I wrote the following script, the problem is that it seems it's not possible to assign new atom ids. The change is reflected by Atom.id, but this change is not present in the output pdb structure, which retains the old names.

from Bio.PDB import PDBParser, PDBIO

io = PDBIO()
target_pdb_path = 'mypdb.pdb'
pdb = PDBParser(QUIET=True).get_structure('target', target_pdb_path)[0]

hydrogens = []
for atom in pdb.get_atoms():
    if atom.parent.id[0].startswith('H_'):
        # The atom is an hydrogen and is an HETATM record
        if 'H' in atom.name:
            hydrogens.append(atom)

# Rename hydrogens of the ligand
for h_num, h in enumerate(hydrogens, 1):
    # this is working, but the change is not present in the output pdb structure
    h.id = f'H{h_num} '

io.set_structure(pdb)
io.save('test.pdb')

See how assigning h.id did not change the full_id.
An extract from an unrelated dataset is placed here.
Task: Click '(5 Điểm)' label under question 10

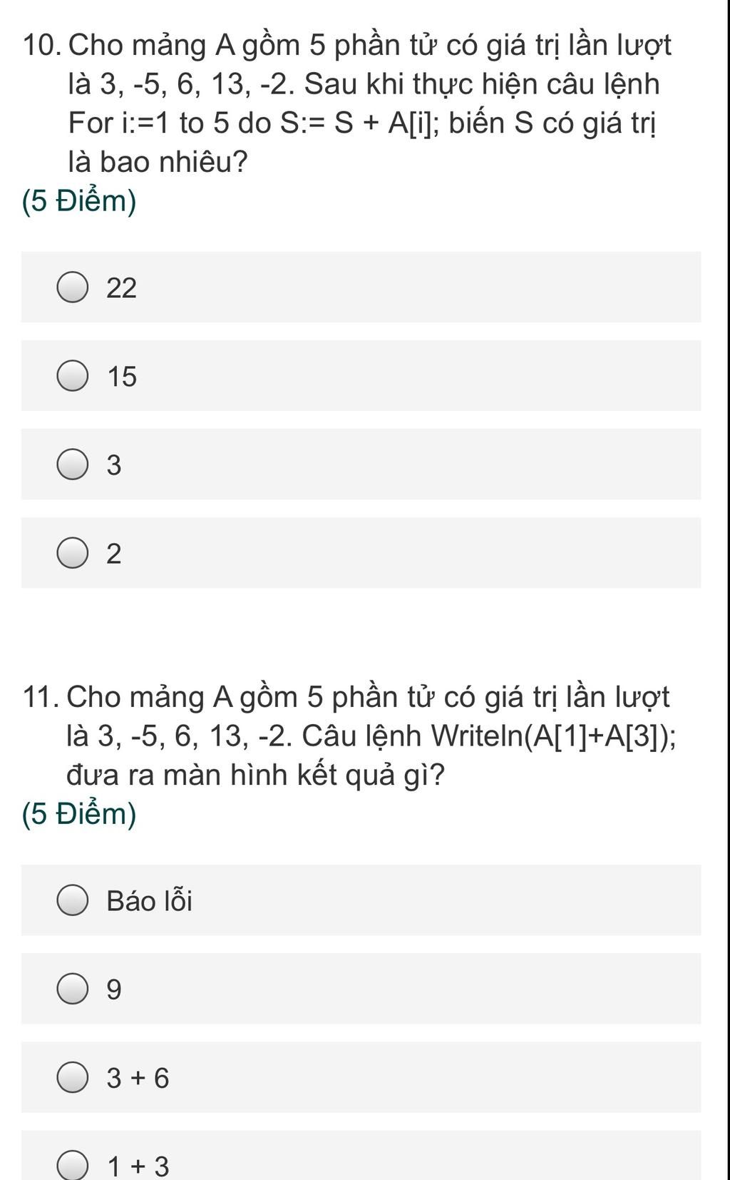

I tried also replacing the whole full_id tuple, but also this does not work. Unfortunately it seems there's no method to change the id just like other features as Atom.set_bfactor(), Atom.set_coord() etc.

In [233]: h.full_id  # still the old id 3H18
Out[233]: ('target', 0, 'X', ('H_EOD', 401, ' '), ('3H18', ' '))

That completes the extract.